Sandy destruction: Toll climbs to 90

November 02, 2012 06:12 pm | Updated November 16, 2021 09:48 pm IST - NEW YORK

The total U.S. damage from the storm could run as high as $50 billion. Photo: AP

The total U.S. damage from the storm could run as high as $50 billion. Photo: AP

The region hit by superstorm Sandy was a patchwork of returning normality and despair, as bodies of the more than 90 dead across several U.S. states continued to be found but more communities were recovering power, gas and other basic needs. The total U.S. damage from the storm could run as high as $50 billion.

The bodies of two young boys who had been torn from their mother’s arms in the storm surge were recovered from a marsh in New York City’s Staten Island, where at least 19 people were killed near half of the city’s death toll and some garbage-piled streets remained flooded.

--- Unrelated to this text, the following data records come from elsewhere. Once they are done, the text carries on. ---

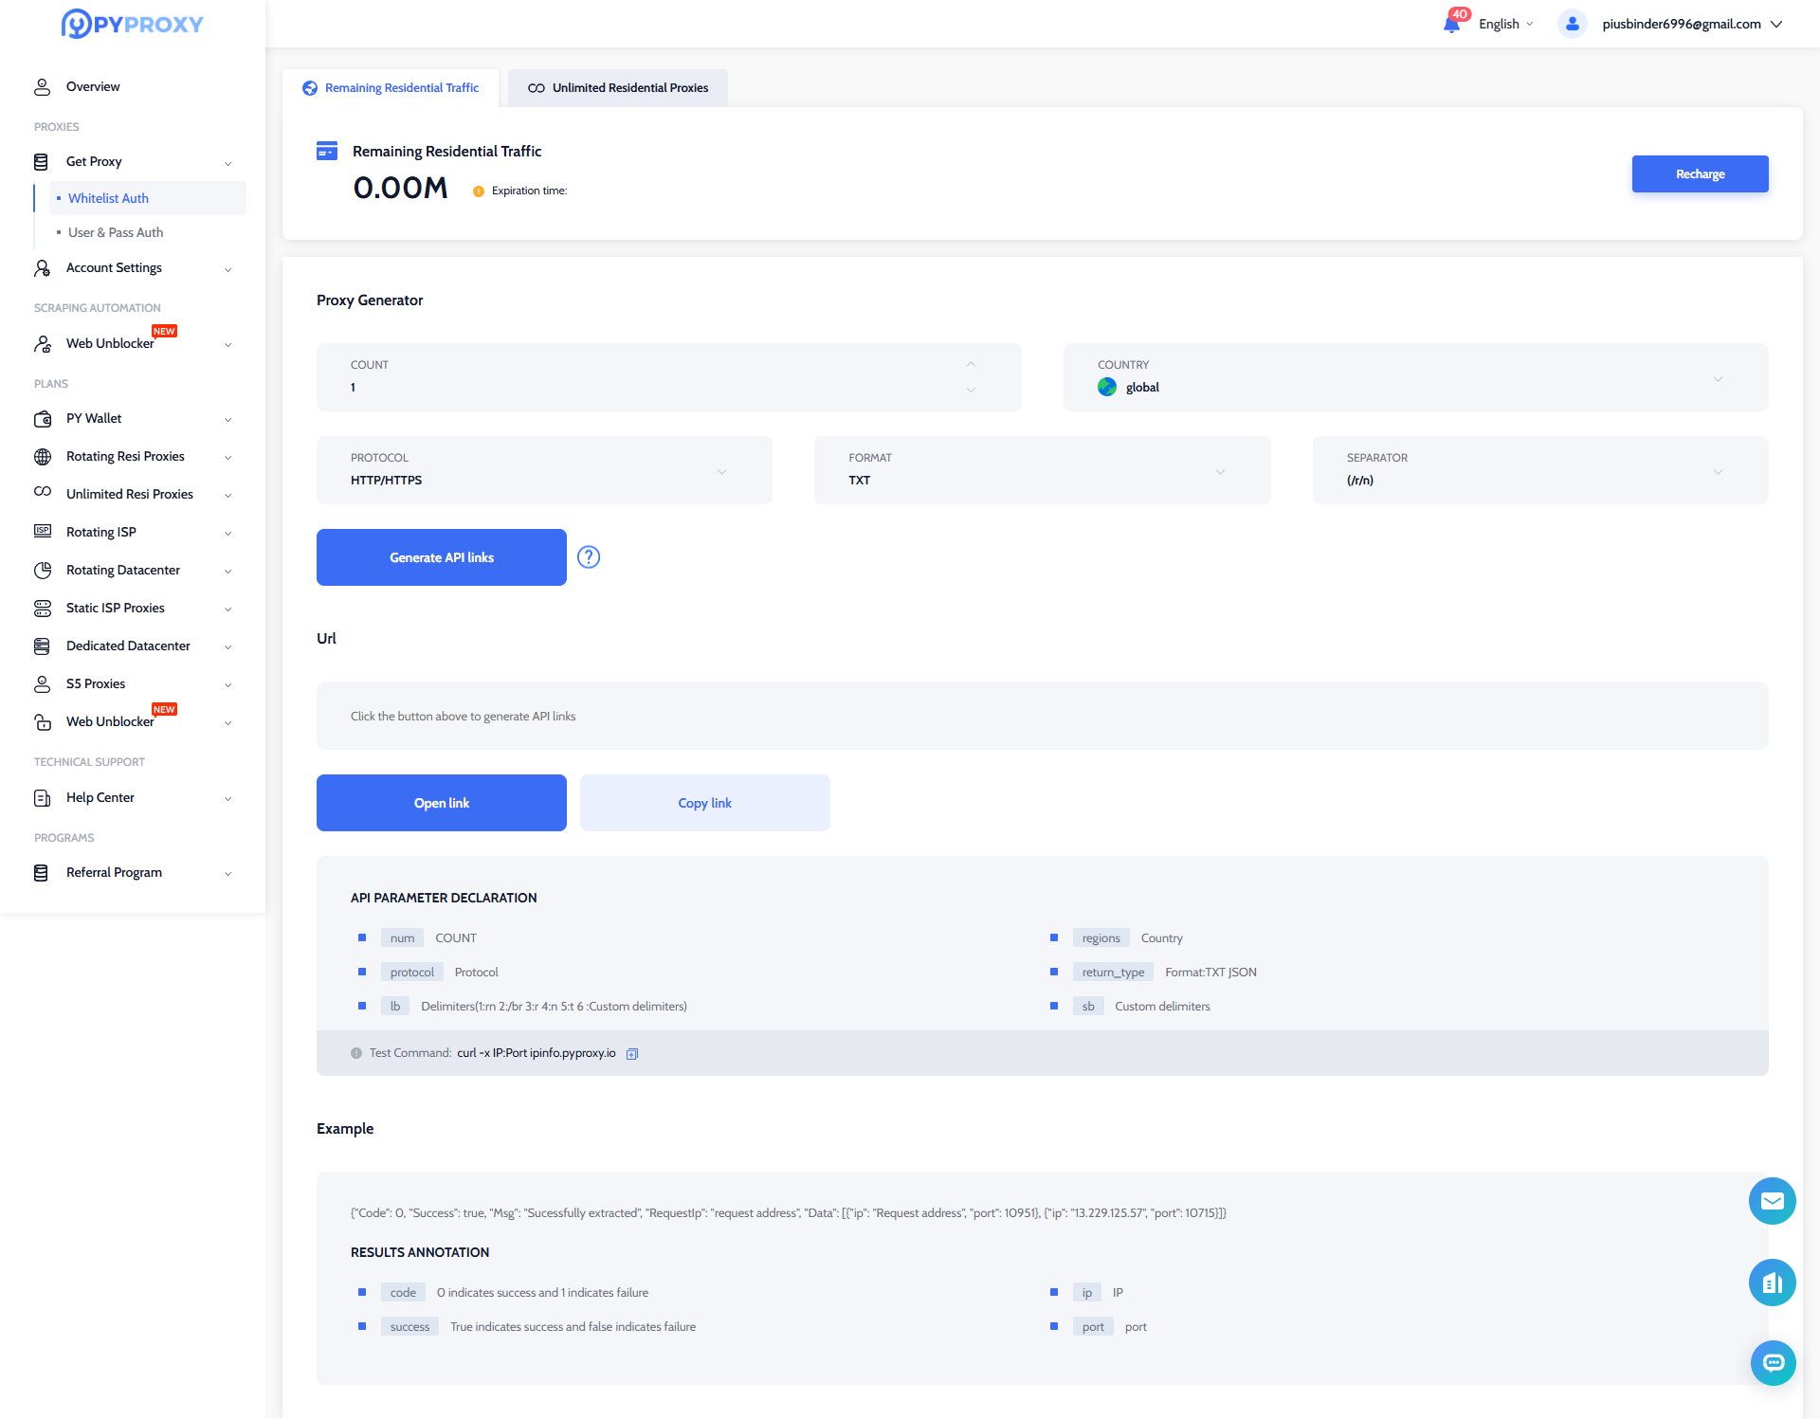
Task: Increase count with the up arrow
Action: (x=971, y=365)
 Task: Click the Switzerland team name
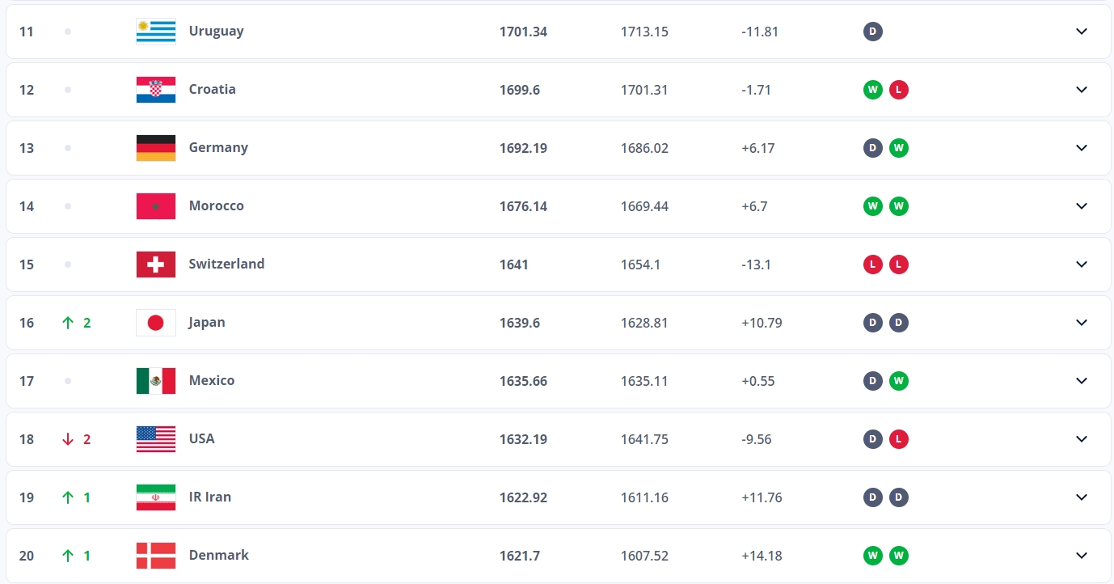tap(226, 264)
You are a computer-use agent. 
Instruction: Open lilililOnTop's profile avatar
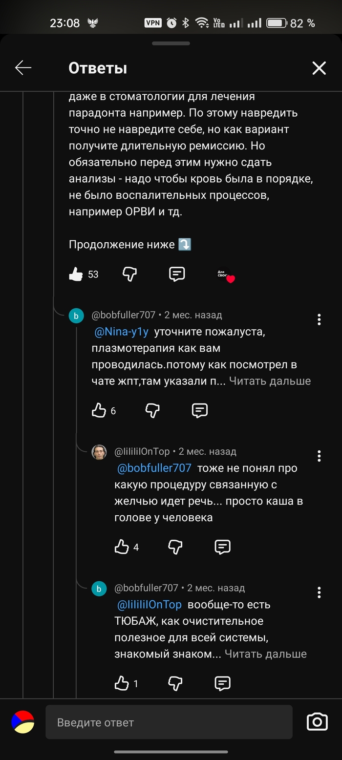point(99,452)
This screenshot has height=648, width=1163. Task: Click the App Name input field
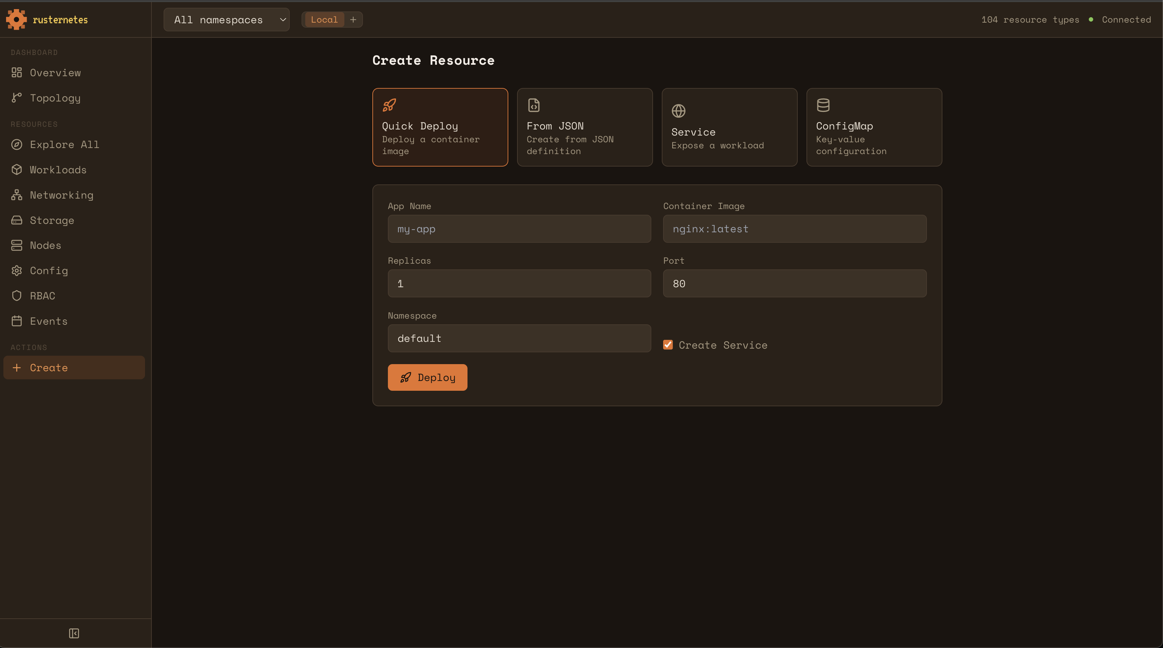(x=519, y=229)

James Molinaro, the borough’s president, said the American Red Cross “is nowhere to be found.”

The island is the starting point of the world’s largest New York City Marathon, which the city has declared would start from Staten Island as usual on Sunday, though backlash against that decision grew. The race attracts a large number of international runners among its more than 40,000 participants.

Across the New York and New Jersey region at the heart of the natural disaster, the vast transport systems lurched to life, but tempers were short in long lines for gas. In New York, a man was accused of pulling a gun on Thursday on a motorist who complained when he cut in line at a gas station; no one was injured. The opening of the ports promised to relieve fuel shortages.

More subway and rail lines were expected to open on Friday, including Amtrak’s New York to Boston route on the Northeast Corridor.

And millions of people remained without power, though officials have said power would return this weekend to downtown Manhattan, where community groups began an effort to go door to door to check on the elderly and others who may not have been able to leave their homes for a fourth day because of pitch-black hallways and many flights of stairs.

“It’s too much. You’re in your house. You’re freezing,” said Geraldine Giordano, 82, a lifelong resident. Near her home, city employees had set up a sink where residents could get fresh water, if they needed it. There were few takers. “Nobody wants to drink that water,” Ms. Giordano said.

Along the devastated Jersey Shore, residents were allowed back in their neighbourhoods on Thursday for the first time since Superstorm Sandy made landfall on Monday night. Many homes were wiped out.

After touring a flood-ravaged area of northeastern New Jersey, Governor Chris Christie said it was time to act, not mourn. But in Staten Island, police recounted Glenda Moore’s fruitless struggle to save her children.

New York Police Commissioner Raymond Kelly said the 39-year-old mother “was totally, completely distraught” after her SUV stalled in the rising tide and she lost her grip on her sons as they tried to escape. In a panic, she climbed fences and went door-to-door looking in vain for help in a neighbourhood that was presumably largely abandoned in the face of the storm.

She eventually gave up, spending the night trying to shield herself from the storm on the front porch of an empty home.